> REQUIRED WORK: Every line of the records that holds the word "next" should be copied out.

> THE DATA:
- - - - -
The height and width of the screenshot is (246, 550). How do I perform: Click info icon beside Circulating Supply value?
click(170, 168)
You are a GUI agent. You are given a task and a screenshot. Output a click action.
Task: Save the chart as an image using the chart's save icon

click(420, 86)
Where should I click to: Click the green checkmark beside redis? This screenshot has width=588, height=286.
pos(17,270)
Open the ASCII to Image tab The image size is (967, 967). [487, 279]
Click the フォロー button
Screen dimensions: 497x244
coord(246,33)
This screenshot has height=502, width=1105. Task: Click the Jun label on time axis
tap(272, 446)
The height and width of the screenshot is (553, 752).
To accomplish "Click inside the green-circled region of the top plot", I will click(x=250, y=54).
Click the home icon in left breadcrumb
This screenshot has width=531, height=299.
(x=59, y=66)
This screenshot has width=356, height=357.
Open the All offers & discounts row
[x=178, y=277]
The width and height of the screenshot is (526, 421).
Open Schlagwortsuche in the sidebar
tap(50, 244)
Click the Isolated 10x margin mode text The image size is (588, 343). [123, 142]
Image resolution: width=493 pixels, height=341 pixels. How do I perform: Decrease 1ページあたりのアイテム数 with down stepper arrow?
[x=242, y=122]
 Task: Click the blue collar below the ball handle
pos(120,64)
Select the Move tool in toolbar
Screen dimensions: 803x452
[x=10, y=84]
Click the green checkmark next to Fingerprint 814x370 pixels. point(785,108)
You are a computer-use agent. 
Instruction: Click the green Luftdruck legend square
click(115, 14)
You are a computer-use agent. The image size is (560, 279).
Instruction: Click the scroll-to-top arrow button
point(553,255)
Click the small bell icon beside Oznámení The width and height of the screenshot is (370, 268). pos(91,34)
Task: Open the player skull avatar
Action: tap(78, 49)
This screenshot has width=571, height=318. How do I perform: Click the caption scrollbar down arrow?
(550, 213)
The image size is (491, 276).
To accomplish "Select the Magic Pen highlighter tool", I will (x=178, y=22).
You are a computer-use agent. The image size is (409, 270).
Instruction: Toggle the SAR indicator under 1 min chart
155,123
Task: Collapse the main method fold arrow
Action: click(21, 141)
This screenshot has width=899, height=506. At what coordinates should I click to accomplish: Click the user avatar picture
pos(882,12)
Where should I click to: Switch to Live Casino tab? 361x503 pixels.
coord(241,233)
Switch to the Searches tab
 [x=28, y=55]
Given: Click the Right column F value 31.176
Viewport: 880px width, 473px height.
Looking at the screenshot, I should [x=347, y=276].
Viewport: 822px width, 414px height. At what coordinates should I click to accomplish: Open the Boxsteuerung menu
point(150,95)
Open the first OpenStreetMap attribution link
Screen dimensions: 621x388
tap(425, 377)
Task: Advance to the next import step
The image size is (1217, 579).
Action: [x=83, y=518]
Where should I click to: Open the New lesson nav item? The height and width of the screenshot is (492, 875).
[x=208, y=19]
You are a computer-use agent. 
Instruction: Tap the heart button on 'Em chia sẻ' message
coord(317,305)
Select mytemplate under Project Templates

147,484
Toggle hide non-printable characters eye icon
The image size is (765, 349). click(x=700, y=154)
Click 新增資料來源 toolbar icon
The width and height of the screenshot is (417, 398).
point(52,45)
- - - - -
> RESULT:
Click the green checkmark next to Fingerprint 814x370 pixels. point(785,108)
Task: Advance to the next import step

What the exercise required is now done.